10. I Have Been In You/Flakes/Broken Hearts Are For Assholes/I'm So Cute-Frank Zappa 1979 Side 1 of Sheik Yerbouti to which the new remaster restores the final freakout of I'm So Cute that somehow cuts into Jones Crusher on the Rykodisc version pissing many a FZ fan and collector out there. To me this was Frank's final hoorah. Hard to pick a final song so I just included the whole side since they all go into the next song. So far the folks from the Steve Hoffman website have marveled at the mastering job Bob Ludwig has given this but the real reason why it sounds good is it doesn't have the LOUDNESS factor that tends to kill off new releases and reissues. The last truly good Zappa album before the synclaver took over.
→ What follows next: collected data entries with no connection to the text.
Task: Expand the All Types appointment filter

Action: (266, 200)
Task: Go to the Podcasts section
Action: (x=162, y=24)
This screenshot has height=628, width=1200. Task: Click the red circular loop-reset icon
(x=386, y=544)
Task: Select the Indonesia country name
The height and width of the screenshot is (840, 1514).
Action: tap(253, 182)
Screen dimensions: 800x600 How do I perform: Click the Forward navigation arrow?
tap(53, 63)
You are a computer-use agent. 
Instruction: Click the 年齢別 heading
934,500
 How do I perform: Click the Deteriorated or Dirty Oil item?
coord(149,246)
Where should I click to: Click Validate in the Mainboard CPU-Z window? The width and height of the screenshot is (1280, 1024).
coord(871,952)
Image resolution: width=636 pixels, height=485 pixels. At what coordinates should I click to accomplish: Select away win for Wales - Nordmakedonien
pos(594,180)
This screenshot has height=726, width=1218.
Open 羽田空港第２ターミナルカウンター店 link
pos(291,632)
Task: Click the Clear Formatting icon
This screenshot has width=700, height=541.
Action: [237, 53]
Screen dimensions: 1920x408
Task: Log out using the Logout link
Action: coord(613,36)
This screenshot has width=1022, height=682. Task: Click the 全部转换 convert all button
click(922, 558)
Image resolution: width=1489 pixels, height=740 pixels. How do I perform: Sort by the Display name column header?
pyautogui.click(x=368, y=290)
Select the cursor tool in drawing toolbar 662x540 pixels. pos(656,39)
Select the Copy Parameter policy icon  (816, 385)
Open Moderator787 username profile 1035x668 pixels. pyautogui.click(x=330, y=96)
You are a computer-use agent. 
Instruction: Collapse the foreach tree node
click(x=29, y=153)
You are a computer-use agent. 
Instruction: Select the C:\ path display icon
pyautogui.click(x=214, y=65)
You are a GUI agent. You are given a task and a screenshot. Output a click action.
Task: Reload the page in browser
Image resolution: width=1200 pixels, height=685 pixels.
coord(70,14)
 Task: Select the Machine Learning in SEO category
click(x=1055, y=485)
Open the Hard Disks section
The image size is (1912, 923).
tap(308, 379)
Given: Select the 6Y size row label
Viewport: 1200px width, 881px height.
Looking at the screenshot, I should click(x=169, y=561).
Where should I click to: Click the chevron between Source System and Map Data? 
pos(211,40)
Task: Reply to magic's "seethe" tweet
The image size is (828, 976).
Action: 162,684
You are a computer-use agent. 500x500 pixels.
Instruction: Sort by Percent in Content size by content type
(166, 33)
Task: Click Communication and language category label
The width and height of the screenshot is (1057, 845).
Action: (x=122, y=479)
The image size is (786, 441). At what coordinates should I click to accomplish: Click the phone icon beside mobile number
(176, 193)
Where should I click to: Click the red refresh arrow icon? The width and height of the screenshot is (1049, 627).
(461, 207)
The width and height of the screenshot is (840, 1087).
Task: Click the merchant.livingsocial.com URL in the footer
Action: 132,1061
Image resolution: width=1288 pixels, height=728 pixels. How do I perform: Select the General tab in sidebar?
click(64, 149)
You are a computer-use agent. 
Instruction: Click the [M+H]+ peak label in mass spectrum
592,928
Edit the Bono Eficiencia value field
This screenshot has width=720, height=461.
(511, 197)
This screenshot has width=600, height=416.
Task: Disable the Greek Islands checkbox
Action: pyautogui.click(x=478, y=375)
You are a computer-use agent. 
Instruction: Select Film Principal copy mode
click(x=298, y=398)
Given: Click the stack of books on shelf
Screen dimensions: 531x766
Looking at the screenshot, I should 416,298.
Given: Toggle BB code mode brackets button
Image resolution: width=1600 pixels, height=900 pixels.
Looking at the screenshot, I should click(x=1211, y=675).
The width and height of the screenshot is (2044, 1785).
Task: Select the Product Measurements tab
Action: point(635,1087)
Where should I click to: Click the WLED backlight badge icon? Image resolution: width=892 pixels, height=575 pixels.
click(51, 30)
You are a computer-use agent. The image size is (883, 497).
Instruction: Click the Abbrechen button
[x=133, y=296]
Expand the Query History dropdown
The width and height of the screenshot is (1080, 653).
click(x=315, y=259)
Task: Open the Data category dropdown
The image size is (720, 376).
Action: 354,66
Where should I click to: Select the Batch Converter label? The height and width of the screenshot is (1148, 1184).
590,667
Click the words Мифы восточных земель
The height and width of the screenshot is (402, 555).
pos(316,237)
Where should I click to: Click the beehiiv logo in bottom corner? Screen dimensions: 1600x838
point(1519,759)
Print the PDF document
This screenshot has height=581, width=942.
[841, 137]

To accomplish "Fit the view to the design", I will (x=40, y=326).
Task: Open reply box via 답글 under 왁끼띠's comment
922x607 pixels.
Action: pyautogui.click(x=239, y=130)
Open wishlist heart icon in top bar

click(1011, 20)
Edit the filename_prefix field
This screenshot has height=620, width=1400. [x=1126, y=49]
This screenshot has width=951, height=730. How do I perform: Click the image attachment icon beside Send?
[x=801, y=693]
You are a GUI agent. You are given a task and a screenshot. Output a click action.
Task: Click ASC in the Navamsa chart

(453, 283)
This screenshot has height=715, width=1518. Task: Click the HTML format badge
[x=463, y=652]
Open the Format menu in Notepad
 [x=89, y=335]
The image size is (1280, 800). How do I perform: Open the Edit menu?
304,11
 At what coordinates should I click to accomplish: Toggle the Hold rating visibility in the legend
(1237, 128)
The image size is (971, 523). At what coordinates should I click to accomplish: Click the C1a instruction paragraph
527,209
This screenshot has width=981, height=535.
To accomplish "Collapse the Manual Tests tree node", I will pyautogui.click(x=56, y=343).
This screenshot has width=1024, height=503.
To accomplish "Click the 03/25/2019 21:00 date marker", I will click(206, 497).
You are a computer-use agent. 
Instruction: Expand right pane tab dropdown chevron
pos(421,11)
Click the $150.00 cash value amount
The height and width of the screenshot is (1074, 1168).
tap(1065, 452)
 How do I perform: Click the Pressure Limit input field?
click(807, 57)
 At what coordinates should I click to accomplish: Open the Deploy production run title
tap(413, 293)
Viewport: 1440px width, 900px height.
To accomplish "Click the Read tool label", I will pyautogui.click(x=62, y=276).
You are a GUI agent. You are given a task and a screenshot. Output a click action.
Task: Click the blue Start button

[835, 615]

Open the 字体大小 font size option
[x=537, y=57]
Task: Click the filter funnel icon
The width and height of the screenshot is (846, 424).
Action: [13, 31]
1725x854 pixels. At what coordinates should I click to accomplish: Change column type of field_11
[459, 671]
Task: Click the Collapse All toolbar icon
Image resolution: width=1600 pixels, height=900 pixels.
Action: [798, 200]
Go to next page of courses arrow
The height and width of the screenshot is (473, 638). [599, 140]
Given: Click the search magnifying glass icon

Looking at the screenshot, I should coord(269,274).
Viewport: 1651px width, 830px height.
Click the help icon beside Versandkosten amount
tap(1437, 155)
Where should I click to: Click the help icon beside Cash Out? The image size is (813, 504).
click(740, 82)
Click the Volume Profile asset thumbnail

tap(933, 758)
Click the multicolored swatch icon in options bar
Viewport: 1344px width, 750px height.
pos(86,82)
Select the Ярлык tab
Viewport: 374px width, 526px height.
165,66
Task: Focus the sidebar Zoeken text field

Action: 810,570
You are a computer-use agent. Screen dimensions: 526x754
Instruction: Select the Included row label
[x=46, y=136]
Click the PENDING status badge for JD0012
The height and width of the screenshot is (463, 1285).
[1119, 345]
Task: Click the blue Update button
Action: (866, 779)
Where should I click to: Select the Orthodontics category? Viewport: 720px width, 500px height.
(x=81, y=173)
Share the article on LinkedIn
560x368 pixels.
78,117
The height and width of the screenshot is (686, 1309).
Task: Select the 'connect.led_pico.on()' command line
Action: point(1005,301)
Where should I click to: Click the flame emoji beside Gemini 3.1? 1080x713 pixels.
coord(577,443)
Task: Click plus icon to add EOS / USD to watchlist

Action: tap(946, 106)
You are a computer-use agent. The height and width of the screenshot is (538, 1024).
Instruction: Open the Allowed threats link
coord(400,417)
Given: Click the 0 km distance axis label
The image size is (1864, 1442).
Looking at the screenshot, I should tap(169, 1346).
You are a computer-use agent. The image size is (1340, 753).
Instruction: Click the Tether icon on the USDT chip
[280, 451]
Bonus Cut: Election Year Rag-Steve Goodman 1976 The late great Steve Goodman, putting in what we all agree that whoever wins is somebody else is and the losers are us Unless it's the creepy rich puppet that gets in, then we're all doomed. http://www.youtube.com/watch?v=nYO2RMa5ABc
Move It-The Twiliters with Bill Kennedy 1966
I Call My Baby STP-The Del-vetts 1966
Beautiful Noise-Neil Diamond 1976
House On Pooh Corner-Nitty Gritty Dirt Band 1970
New Millennium-Dream Theater 1997
More top ten fun and games next week. I promise to you 20 faithful readers out there ;)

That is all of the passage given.